Found some info on ProtonMail - apparently is not that secure. And email in general isn’t either, and neither is GPG/PGP (GPG is an open source implementation of PGP)
End to end encryption not really offered by ProtonMail (as of 2018), proven mathematically. https://eprint.iacr.org/2018/1121.pdf
If the provider holds the keys, it is not secure. Hushmail, Canadian firm handed over all emails to US. https://blog.malwarebytes.com/privacy-2/2021/09/protonmail-hands-users-ip-address-and-device-info-to-police-showing-the-limits-of-private-email/ https://www.techdirt.com/articles/20071108/093110.shtml https://www.wired.com/2007/11/encrypted-e-mai/
Hacker news thread about ProtonMail’s security/privacy https://news.ycombinator.com/item?id=28057433
Metadata not secure for email: https://www.schneier.com/blog/archives/2013/07/protecting_e-ma.html https://www.theatlantic.com/technology/archive/2013/06/email-metadata-nsa/313842/ https://www.nbcnews.com/technolog/take-peek-your-email-metadata-feds-do-6C10569544 The metadata is the most valuable part for the NSA, to build networks of people and then catalog & categorize them as threats or not (threats get more surveillance/hacking).

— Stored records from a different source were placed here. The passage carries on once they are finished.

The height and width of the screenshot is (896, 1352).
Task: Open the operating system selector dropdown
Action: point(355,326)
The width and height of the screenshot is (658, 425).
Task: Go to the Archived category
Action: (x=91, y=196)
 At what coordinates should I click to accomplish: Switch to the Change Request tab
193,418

Problems with E2E email encryption (W3 paper): https://www.w3.org/2014/strint/papers/08.pdf
Problems with PGP: https://latacora.singles/2019/07/16/the-pgp-problem.html https://secushare.org/PGP
Different encryption technologies for email: https://en.wikipedia.org/wiki/Email_encryption https://en.wikipedia.org/wiki/Email_privacy StartTLS https://en.wikipedia.org/wiki/STARTTLS Test for StartTLS support: https://ssl-tools.net/mailservers GnuPG https://gnupg.org/ S/MIME https://en.wikipedia.org/wiki/S/MIME DIME/Darkmail (founded by Silent Circle & Lavabit) https://darkmail.info/downloads/dark-internet-mail-environment-december-2014.pdf https://www.pcworld.com/article/2059840/silent-circle-lavabit-unite-for-dark-mail-encrypted-email-project.html https://www.wired.com/2014/07/dark-mail-hides-metadata-from-nsa/ https://www.admin-magazine.com/Archive/2015/25/DIME-and-Dark-Mail-seek-to-change-the-world-of-digital-mail
Comparison of “secure” email providers: https://gist.github.com/ciktion82/dd9a52f6d160686dcf4471e488399b62
Even when I use to use protonmail, we always PGP encrypted the text even if there really wasn’t anything incriminating either. Always assume everything is insecure, it’s really the only way to protect yourself.

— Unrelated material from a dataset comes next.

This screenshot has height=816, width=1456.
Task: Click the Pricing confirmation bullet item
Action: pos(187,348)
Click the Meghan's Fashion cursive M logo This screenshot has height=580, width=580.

PGP has been audited to death by security researchers (mostly people use the open source GPG, IIRC), and the crypto primitives used nowadays are not the original ones anyways. Beyond that, it’s also used for government communications and so a backdoor would be a huge security risk for them.

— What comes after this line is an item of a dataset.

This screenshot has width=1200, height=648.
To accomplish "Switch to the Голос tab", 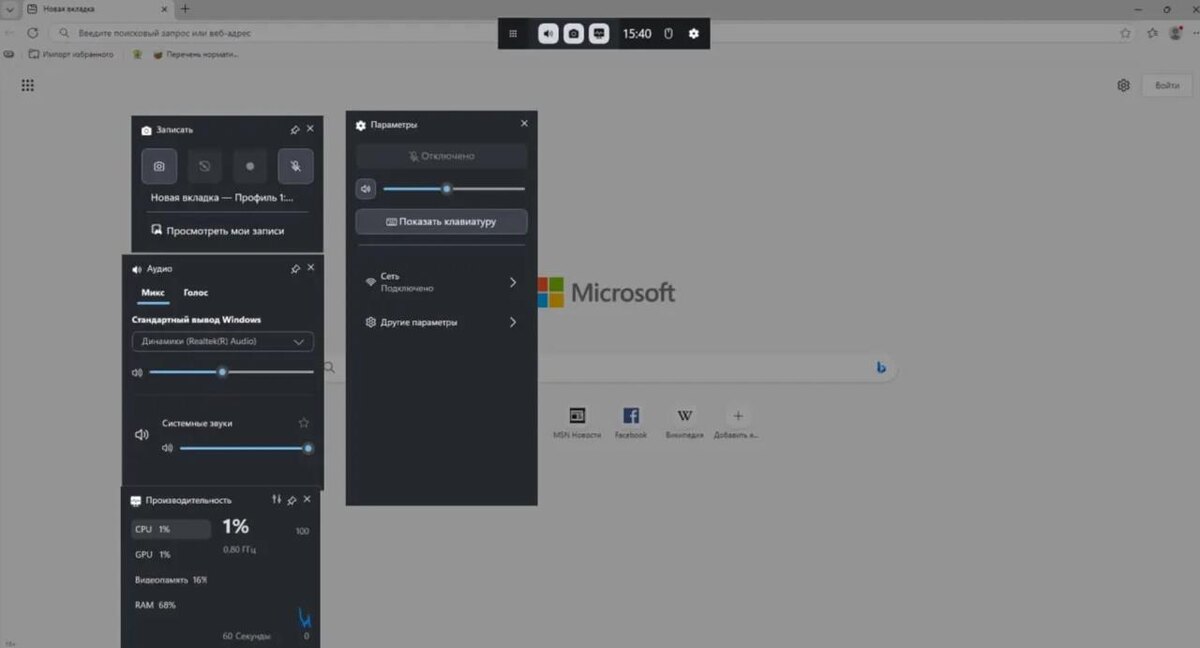I will tap(196, 293).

If PGP was a government op then why did the government investigate Phil Zimmermann for creating the software?
? I’d love to read more. I haven’t been following PGP stuff for years now but I’d still be interested
Obviously I don’t know the details or particulars of what the activist was doing, but I would venture to suggest that a mistake on his part was to do activity that France disliked while logging in from his own IP, instead of via a VPN or Tor. Defense in depth, and all that.
Protonmail allows logins through a tor onion site, after all.
I thought ProtonMail was some kind of CIA honeypot.
Wait, they advertised that they didn’t log IP addresses and then did? What the fuck?
They said they don’t log IP addresses unless ordered to by the Swiss government for a specific individual. And I believe Swiss law allows for the person in question to be notified that their IP addresses are now being logged.
I mean, this all isn’t great but ProtonMail is still gonna be the most private email option available. We don’t have the level of privacy we should have, so we should all act accordingly.